City Council in Tuesday’s September 19th evening session adopted a resolution to create the rental unit registry. It was a formality, really. Council had decided to move ahead with it on September 5th despite a small parade of landlords who argued that the registry was not only unlawful but too costly and the product of an improper process. Councilmembers brushed those self-serving arguments aside, however, and at this meeting merely needed to adopt a resolution to formalize their decision. After hearing a few landlords again mount a last-chance campaign, the registry got Council’s OK in mere minutes.
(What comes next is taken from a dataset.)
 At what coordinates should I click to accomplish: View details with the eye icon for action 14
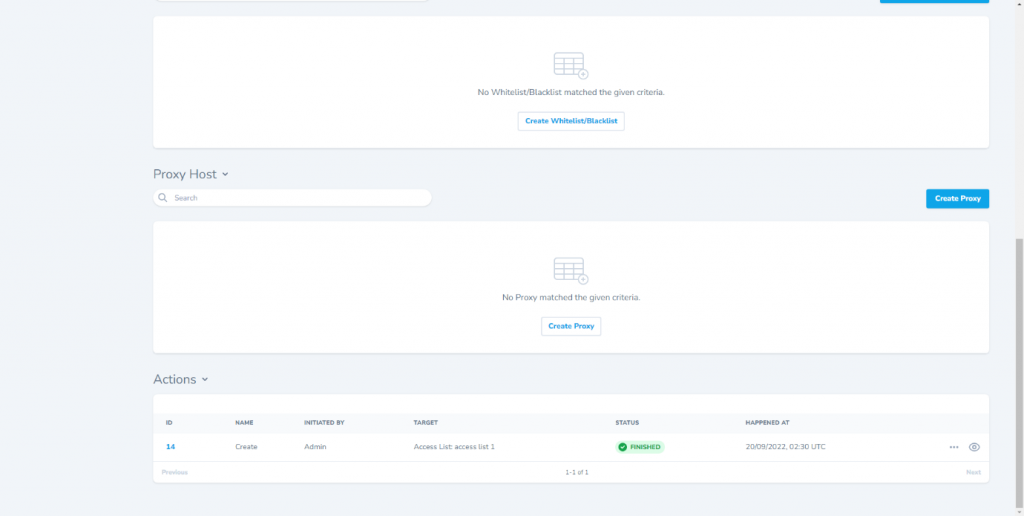(x=974, y=447)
The Council-approved resolution is deceptively straightforward: it simply concerns “regulations and procedures for the registration of rental units and the certification of rents.” With barely 160 words it establishes the foundation of the new rent stabilization program in Beverly Hills.
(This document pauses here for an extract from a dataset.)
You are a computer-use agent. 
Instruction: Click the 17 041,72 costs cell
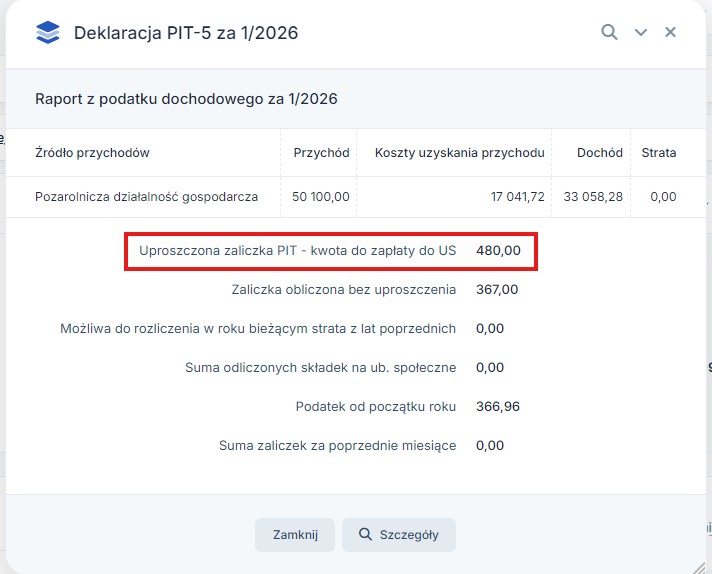point(517,197)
But the plain language obscures the potentially far-reaching effects of having all housing provider businesses, their properties, and key aspects of their tenancies (like rents) finally documented. Because without that information, wouldn’t tenants be stuck with the same complaint-driven system that’s proven insufficient to the task of regulating rental housing in Beverly Hills?
Of course. Isn’t that precisely the motivation behind the furious campaign by landlords to shut down the registry?
That’s what landlord Harvey Miller told City Council in early September. “Our suggestion is to improve the bureaucracy that you have in place….Improve the complaint based system” rather than spend “$1 million in the first nine months” to get the program up and running. Landlord Matthew Finerman agreed. “Spend the money by helping [Community Preservation Manager and code enforcement chief] Nestor Otazu.”
Aside from helpful suggestions, landlords simply argued that the city’s rent stabilization program was borne from a flawed premise. “The RSO was enacted on the basis of an alleged emergency,” said landlord Harvey Miller then, “but we as landlords do not believe an emergency existed.” The theme was picked up by the lobbyist from the Apartment Association of Greater Los Angeles. “There was no emergency – just anecdotal stories.”
Landlord (and retired judge) Elia Weinbach at the September 5th meeting impugned the city’s interpretation of the state’s Petris Act (which pertains to localities that certify rents under rent stabilization). “It’s a flawed legal analysis,” he told Council bluntly. “My proposal is that you hire an independent attorney to tell you that the City Attorney’s analysis is incorrect.” Aligning with that argument, landlord Jon Luca urged “delay until we get more advice.”
Others spoke darkly about the consequences of the city’s initiative to better regulate rental housing. Writer Gary Weiss has titled his new yarn “The New Slums of Beverly Hills.” But he’s also a landlord. So he cited as his “rising costs” a ledger’s worth of expenses that should already be built into his base rents. They included maintenance, repairs, debt service, taxes, insurance, and “replacing major components such as roves and water heaters.” His premise evidently: that his tenants should cover his costs both in their rent AND then again when they pay their rent increase (closer to 10% than 3% you can be sure). He added, “We will loose our building in the next two years!” The touch of hyperbole just puts a fine point on his urgent argument to roll back rent stabilization.
Landlord Kevin Davis (and representative of the Beverly Hills Property Owners Association) played it cooler. “Wouldn’t it be enlightening to know the income of the tenants in Beverly Hills?” he asked with some amusement. “I did a study of tenants’ income,” he said, and then went on to enumerate the approximate incomes of his own tenants. Classy! Evidently Davis doesn’t share his fellow landlords’ concern for tenants privacy (that was their original argument against the registry, after all): he said he favored a citywide census of tenant incomes prior to making rent stabilization policy.
Despite all of the bellowing, City Council moved on to the next agenda item with lightening speed. No tenant had spoken up — we didn’t need to add anything at all. Council took a quick roll call vote. Done!